Start at the line below containing "Given: Select the request Hex tab" and stop at the line containing "Task: Switch to the 1 Tháng range". Repeat every line of that stretch exactly, and nothing outside it.

● DATA:
▬▬▬▬▬▬
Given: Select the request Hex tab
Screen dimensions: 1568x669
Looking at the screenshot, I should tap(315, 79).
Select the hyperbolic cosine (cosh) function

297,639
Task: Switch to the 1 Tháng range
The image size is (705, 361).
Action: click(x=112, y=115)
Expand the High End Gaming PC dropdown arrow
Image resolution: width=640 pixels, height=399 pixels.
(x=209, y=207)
▬▬▬▬▬▬
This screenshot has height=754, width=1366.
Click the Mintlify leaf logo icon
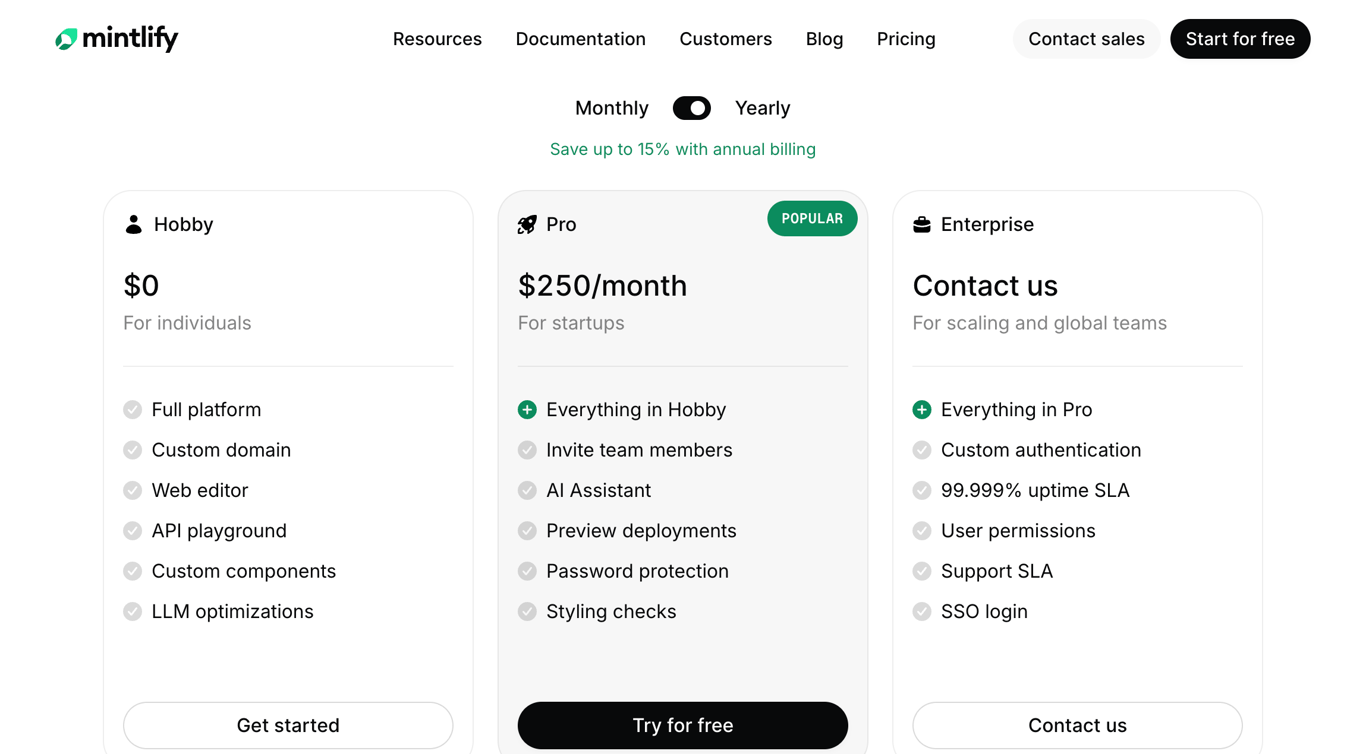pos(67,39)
▬▬▬▬▬▬
● WRITTEN ANSWER:
Given: Select the request Hex tab
Screen dimensions: 1568x669
Looking at the screenshot, I should tap(315, 79).
Select the hyperbolic cosine (cosh) function

297,639
Task: Switch to the 1 Tháng range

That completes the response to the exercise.